What is AWS EventBridge?

AWS EventBridge is a serverless event bus that facilitates building event-driven applications at scale. It enables developers to easily connect applications with data from various sources, including AWS services, SaaS applications, and custom applications. By leveraging EventBridge, developers can route real-time data streams to specific targets such as AWS Lambda functions, Amazon Kinesis streams, or Amazon Simple Notification Service (SNS) topics, triggering business workflows or processes in response to events.
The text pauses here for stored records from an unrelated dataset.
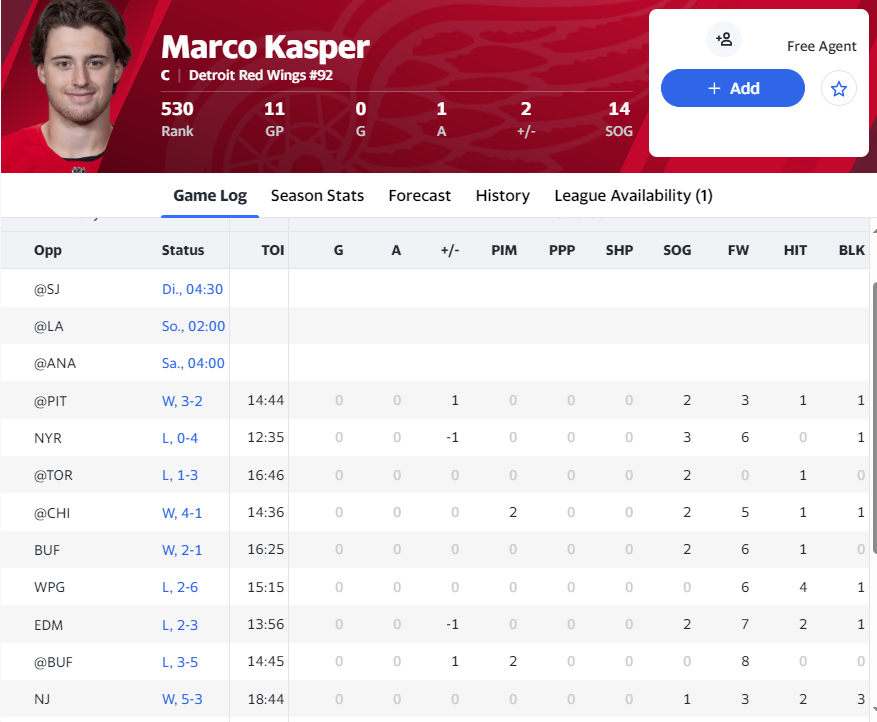Select the Game Log tab
This screenshot has height=722, width=877.
point(210,196)
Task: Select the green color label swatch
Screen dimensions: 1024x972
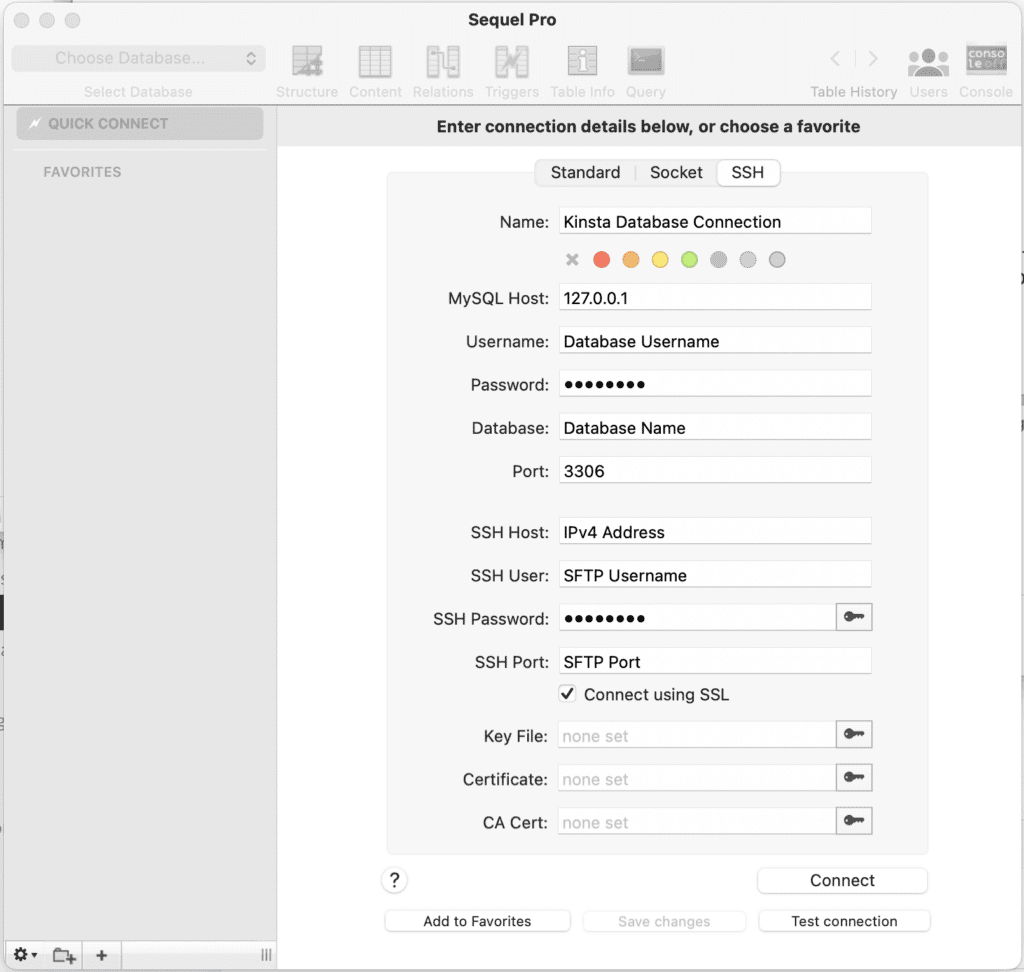Action: (688, 259)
How does AWS EventBridge work?

The operation of AWS EventBridge revolves around the concepts of events, rules, and targets. An event is a JSON-formatted message that represents a change in an environment. When an event occurs, it is sent to the EventBridge bus, where a rule determines how to process and route the event. Rules are criteria or patterns that specify actions when an event matches the rule. Targets are destinations for events that match rules and can include AWS services or custom HTTP endpoints. EventBridge processes events by evaluating each incoming event against the defined rules. When an event matches a rule, EventBridge routes the event to the corresponding target for handling, facilitating a decoupled, scalable, and efficient event-driven architecture.

Use Cases

AWS EventBridge finds its utility in various use cases across multiple domains. One everyday use case is application integration, which simplifies connecting and coordinating the components of distributed applications. For example, an e-commerce application can use EventBridge to connect inventory management, order processing, and notification services seamlessly. In automation and orchestration, EventBridge can trigger workflows in response to specific events, such as launching an automated response when a security system detects unauthorized access attempts. Additionally, EventBridge can centralize events from multiple sources in the monitoring and observability space, enabling the aggregation and filtering of logs for enhanced system monitoring and alerting.
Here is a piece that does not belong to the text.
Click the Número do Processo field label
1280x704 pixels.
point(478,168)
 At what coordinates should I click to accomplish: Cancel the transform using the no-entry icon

Does PubNub use Event-Driven Architecture?

Yes, PubNub operates as an event-driven architecture primarily through its real-time messaging infrastructure, which allows applications to communicate asynchronously by publishing and subscribing to messages across global channels.

At its core, PubNub’s event-driven architecture is its publish/subscribe model. Applications can publish messages with minimal latency, facilitating real-time interactions within and between applications. In addition to PubNub's event-driven architecture, we offer PubNub Events and Actions, allowing you to define your events and actions, giving you access to PubNub-specific events and connecting those to third-party applications. 

EventHub providers

Apache Kafka: An open-source distributed event streaming platform widely used for building real-time data pipelines and streaming applications.

PubNub: A real-time data streaming network and API that enables developers to build and scale real-time applications and services. PubNub offers messaging, presence detection, and data streaming features, making it suitable for use cases such as IoT applications, chat applications, multiplayer games, and real-time analytics. Also offering integration with Apache Kafka Bridge

Amazon Kinesis: A platform provided by AWS for real-time data streaming and analytics, offering services like Kinesis Data Streams, Kinesis Data Firehose, and Kinesis Data Analytics.

Google Cloud Pub/Sub: A fully managed real-time messaging service provided by Google Cloud Platform, enabling asynchronous messaging between applications and systems.

IBM Event Streams: A managed Kafka service provided by IBM Cloud, offering event streaming capabilities with Kafka as the underlying technology.

Azure Event Hub: Microsoft Azure's fully managed real-time event ingestion service that can integrate with other Azure services for real-time analytics and processing.

AWS EventBridge: A serverless event bus service provided by AWS, allowing you to build event-driven architectures and integrate AWS services, SaaS applications, and custom applications.

RabbitMQ: An open-source message broker that supports multiple messaging protocols, including AMQP and MQTT, and can be used for event-driven architectures.